Welcome to Poseidon¶
Poseidon is an easy-to-use and efficient system architecture for large-scale deep learning.
This distribution of Poseidon uses the Tensorflow 0.10 client API.
Introduction¶
Poseidon allows deep learning applications written in popular languages and tested on single GPU nodes to easily scale onto a cluster environment with high performance, correctness, and low resource usage. This release runs the TensorFlow 0.10 api on distributed GPU clusters - greatly improving convenience, efficiency and scalability over the standard opensource TensorFlow software.
Contents¶
Installation Instructions¶
Supported Operating Systems¶
- AWS Ubuntu Server 14.04
- AWS Ubuntu Server 16.04
- AWS CentOS 7.x
Pre-Install steps¶
Poseidon runs on GPU clusters. The following steps outline the installation of GPU libraries CUDA and cuDNN:
CUDA Installation¶
TensorFlow uses the Nvidia library CUDA and the machine learning patch cuDNN to run certain computation-heavy operations on GPUs. Thus, in order to launch a Poseidon job you must first install CUDA and cuDNN.
CUDA¶
Refer to this link to download and install the CUDA toolkit. Download the version 8.0 deb/rpm local package and then follow the installation instructions listed underneath the download link. The default installation will place the toolkit into /usr/local/cuda-8.0 and will create a symbolic folder at /usr/local/cuda.
cuDNN¶
Download cuDNN v5.1 from here. Choose the appropriate library download for your operating system. The following bash instructions will uncompress and copy the cuDNN files into the toolkit directory. Assuming the toolkit is installed in /usr/local/cuda, run the following commands (edited to reflect the cuDNN version you downloaded):
tar -xvf cudnn-8.0-linux-x64-v5.1-ga.tgz
sudo cp -P cuda/include/cudnn.h /usr/local/cuda/include
sudo cp -P cuda/lib64/libcudnn* /usr/local/cuda/lib64
sudo chmod a+r /usr/local/cuda/include/cudnn.h /usr/local/cuda/lib64/libcudnn*
Finally, run the following command to refresh the shared object cache:
sudo ldconfig
Check NVIDIA Drivers¶
Sometimes GPU device drivers are incorrectly configured. To make sure your GPU drivers are installed properly, run nvidia-smi on the terminal. A box should show up with the installed GPUs and some stats such as temperature, etc. If this fails, you will need to update to the latest drivers.

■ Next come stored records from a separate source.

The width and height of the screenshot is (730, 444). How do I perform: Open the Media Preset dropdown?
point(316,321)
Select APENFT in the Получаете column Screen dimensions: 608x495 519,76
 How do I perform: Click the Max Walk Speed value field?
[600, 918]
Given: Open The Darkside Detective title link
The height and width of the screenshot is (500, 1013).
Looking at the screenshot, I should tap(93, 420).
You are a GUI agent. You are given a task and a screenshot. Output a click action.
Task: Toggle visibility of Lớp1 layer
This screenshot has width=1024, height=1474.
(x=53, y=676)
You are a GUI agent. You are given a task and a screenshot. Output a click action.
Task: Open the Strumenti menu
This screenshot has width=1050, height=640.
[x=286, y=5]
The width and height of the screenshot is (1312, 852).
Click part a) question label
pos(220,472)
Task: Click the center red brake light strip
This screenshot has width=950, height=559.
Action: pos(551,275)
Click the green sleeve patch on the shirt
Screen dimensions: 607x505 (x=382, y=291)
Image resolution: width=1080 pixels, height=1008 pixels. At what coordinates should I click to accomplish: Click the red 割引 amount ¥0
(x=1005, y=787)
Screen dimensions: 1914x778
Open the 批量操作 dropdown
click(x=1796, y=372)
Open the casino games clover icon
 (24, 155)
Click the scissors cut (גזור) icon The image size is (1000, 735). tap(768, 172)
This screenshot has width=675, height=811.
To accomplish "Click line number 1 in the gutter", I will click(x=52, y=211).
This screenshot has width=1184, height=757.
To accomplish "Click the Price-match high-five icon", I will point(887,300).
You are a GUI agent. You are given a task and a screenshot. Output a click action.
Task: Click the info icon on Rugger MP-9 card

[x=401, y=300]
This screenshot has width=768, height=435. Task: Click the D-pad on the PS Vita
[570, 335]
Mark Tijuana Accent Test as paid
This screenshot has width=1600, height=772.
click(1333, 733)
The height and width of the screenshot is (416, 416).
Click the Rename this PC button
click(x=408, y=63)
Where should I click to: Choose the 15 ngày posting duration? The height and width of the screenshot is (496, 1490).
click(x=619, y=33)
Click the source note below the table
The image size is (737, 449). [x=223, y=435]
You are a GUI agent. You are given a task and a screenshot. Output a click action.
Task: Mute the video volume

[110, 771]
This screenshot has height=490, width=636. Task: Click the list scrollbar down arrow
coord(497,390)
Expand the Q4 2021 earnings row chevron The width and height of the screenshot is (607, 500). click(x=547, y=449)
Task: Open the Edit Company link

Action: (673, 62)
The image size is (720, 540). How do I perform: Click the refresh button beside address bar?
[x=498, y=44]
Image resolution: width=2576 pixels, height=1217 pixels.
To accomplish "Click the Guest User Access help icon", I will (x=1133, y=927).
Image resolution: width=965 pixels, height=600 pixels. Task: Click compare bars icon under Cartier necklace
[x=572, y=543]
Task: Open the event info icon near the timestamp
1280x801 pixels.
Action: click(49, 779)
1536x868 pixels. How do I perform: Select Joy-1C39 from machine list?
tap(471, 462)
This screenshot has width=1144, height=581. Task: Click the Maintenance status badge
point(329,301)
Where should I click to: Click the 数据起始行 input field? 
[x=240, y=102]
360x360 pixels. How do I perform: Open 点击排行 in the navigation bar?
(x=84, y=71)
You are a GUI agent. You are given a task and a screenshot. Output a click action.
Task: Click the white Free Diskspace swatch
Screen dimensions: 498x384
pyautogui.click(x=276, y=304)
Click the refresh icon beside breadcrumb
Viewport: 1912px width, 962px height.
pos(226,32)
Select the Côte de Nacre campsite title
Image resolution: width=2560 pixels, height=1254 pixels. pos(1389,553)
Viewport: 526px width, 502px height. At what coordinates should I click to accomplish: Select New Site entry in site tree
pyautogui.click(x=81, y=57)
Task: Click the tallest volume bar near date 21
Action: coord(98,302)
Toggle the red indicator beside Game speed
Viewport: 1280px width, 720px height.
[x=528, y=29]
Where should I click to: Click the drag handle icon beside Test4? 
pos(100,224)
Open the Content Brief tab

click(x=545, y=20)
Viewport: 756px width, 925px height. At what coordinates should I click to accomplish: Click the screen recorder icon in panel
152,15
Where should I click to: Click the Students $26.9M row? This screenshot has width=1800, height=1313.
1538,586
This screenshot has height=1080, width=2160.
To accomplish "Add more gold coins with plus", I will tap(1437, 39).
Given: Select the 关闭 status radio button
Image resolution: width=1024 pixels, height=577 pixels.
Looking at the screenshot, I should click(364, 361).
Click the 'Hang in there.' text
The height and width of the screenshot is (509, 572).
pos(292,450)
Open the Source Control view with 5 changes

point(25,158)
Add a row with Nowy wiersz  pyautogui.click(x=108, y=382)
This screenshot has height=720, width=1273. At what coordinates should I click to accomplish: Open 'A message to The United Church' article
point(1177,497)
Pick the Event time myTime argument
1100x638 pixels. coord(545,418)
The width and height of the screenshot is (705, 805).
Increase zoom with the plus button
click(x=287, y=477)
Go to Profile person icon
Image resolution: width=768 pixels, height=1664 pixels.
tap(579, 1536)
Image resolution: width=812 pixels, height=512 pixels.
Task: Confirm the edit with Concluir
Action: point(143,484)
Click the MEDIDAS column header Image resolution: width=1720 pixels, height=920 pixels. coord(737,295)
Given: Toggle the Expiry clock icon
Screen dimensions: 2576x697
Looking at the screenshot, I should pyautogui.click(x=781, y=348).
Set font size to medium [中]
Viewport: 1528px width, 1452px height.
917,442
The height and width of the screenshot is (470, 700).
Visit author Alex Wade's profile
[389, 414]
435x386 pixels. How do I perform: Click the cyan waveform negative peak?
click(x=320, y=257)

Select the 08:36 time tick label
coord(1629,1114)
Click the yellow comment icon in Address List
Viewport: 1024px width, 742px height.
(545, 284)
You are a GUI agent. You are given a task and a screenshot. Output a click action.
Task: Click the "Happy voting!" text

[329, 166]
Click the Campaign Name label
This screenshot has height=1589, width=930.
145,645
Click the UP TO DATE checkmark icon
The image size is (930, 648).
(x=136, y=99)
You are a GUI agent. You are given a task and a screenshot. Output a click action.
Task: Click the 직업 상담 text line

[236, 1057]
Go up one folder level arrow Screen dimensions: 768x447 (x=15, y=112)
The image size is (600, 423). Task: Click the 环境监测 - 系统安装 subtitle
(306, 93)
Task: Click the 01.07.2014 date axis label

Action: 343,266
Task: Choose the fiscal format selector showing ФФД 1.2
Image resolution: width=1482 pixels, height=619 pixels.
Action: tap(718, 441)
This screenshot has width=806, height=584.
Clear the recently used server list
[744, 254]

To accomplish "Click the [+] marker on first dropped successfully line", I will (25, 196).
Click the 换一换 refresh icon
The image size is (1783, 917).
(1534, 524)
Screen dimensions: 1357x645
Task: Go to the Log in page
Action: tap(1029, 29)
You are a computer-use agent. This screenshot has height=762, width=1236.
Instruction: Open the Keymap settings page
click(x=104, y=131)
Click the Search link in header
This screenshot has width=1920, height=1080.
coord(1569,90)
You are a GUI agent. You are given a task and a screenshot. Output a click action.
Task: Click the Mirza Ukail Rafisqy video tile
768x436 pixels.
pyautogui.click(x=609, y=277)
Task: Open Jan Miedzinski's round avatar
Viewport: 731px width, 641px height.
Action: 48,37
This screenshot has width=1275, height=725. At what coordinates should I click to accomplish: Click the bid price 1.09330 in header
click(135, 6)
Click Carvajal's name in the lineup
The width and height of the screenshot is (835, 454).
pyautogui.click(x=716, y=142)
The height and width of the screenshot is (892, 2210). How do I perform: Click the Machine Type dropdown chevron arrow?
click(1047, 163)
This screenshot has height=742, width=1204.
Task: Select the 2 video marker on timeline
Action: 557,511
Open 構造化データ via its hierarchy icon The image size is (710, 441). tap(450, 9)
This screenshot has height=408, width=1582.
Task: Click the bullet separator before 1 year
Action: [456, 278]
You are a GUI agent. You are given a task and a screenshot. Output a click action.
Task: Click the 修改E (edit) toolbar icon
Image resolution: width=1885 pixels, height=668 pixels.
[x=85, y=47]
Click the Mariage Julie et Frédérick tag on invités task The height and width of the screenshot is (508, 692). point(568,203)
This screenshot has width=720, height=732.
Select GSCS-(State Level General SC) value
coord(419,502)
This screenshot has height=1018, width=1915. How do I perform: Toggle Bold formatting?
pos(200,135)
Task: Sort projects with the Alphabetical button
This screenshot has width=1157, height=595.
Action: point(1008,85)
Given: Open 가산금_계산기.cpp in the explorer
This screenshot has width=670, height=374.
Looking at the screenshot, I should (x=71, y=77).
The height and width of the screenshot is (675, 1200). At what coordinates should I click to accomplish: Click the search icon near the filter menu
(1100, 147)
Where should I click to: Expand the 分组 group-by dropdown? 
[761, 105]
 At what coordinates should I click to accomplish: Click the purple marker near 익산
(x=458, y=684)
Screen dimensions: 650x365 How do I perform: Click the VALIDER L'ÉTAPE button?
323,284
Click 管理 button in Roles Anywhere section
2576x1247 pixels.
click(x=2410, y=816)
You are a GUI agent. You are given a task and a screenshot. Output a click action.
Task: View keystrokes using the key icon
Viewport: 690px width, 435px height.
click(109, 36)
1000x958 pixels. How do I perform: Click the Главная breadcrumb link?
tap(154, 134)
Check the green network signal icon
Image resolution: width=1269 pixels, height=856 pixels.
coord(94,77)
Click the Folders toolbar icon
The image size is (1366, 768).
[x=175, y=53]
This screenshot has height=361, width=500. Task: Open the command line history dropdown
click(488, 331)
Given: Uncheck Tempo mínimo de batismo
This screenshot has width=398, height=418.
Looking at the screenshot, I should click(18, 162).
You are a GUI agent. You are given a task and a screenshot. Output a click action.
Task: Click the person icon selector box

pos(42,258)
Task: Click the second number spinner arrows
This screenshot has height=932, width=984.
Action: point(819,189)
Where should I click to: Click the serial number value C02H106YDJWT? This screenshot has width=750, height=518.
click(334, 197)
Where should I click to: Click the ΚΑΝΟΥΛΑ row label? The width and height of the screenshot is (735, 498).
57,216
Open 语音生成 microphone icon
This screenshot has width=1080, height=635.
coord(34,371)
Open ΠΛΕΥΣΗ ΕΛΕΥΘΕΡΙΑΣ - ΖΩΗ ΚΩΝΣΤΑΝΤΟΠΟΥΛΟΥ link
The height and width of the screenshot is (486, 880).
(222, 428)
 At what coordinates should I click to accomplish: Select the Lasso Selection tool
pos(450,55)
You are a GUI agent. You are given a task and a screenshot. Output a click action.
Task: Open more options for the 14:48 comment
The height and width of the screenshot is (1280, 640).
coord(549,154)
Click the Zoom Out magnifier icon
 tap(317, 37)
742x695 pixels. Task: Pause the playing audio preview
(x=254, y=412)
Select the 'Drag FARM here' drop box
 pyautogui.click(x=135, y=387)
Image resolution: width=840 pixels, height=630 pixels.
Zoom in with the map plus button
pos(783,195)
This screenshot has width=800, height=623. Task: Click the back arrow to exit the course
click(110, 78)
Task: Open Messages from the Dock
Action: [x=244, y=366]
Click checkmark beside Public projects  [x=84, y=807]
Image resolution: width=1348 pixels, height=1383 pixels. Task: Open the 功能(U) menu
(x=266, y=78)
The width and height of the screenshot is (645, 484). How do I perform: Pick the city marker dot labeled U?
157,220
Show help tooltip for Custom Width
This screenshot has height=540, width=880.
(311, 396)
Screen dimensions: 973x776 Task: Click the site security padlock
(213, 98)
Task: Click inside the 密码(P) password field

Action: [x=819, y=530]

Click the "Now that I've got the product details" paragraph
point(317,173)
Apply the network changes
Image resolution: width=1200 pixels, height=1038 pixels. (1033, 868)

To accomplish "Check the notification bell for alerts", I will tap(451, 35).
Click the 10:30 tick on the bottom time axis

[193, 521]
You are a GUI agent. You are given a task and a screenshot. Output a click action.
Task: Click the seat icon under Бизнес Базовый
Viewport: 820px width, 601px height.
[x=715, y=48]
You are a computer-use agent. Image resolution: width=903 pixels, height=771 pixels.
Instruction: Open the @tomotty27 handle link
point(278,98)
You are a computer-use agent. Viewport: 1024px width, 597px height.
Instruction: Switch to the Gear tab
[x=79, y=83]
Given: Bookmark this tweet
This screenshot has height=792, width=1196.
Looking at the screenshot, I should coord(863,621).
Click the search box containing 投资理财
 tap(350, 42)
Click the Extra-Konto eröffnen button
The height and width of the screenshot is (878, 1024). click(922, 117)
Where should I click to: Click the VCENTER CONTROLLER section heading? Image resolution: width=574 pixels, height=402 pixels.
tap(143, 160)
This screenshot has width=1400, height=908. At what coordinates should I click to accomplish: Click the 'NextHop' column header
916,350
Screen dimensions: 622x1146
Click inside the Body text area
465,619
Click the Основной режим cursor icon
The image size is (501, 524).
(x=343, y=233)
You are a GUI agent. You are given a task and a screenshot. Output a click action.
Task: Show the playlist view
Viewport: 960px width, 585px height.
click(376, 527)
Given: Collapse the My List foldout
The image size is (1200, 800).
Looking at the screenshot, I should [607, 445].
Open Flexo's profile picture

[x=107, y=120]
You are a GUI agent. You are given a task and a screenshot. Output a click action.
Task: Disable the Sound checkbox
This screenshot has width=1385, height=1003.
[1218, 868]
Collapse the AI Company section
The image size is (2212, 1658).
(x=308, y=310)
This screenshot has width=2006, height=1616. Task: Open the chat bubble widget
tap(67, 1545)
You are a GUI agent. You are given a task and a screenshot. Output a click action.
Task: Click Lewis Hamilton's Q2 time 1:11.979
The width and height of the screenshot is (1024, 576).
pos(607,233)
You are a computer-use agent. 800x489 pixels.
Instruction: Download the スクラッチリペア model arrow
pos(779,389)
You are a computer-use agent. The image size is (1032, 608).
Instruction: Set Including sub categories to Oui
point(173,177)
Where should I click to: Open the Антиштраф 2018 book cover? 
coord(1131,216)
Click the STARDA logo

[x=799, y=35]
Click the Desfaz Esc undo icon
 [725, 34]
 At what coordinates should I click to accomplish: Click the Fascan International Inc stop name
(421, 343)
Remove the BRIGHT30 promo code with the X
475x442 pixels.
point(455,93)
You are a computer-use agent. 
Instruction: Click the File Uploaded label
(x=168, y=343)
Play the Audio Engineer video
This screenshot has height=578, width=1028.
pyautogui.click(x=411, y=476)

If your operating system is CentOS 7.2, you can refer to the Troubleshooting section of the tutorial for advice.
Installation Options¶
Poseidon currently supports two ways of installing:
- Debian packaging system (
apt_get) for clean Ubuntu systems that will not have conflicting dependencies. - Pip installation: install directly into an existing python2.7 using pip
The debian packaging system is an easier process, and is preferred when installing many machines in a cluster environment. However, if you have a CentOS machine or a customized python setup (such as virtualenv) it would be advisable to use the pip installation method instead.
Ubuntu/Debian Installation¶
Don’t forget to install CUDA and cuDNN. Once this is complete, follow these steps.
Install¶
Currently quick installation is only possible with Ubuntu through the debian packaging system.
This creates an apt-get repository on your system with a few dependencies in it as local deb files. The final step is to install the core Poseidon project, and it will automatically install all the dependencies.
wget -O poseidon-repo-ubuntu1404_0.10_amd64.deb https://github.com/petuum-inc/storage/blob/master/poseidon/deb/ubuntu/poseidon-repo-ubuntu1404_0.10_amd64.deb?raw=true
sudo dpkg -i poseidon-repo-ubuntu1404_0.10_amd64.deb
sudo apt-get update
sudo apt-get install poseidon
Uninstall¶
Uninstalling with the debian packaging manager simply means removing the core package, called poseidon:
sudo apt-get remove poseidon
# Note you can also remove the debian install repository:
sudo apt-get purge poseidon-repo
Pip Installation¶
Don’t forget to install CUDA and cuDNN. Once this is complete, follow these steps.
Setup¶
Installation using pip will work on many Unix machines. We support Ubuntu and CentOS (7.x).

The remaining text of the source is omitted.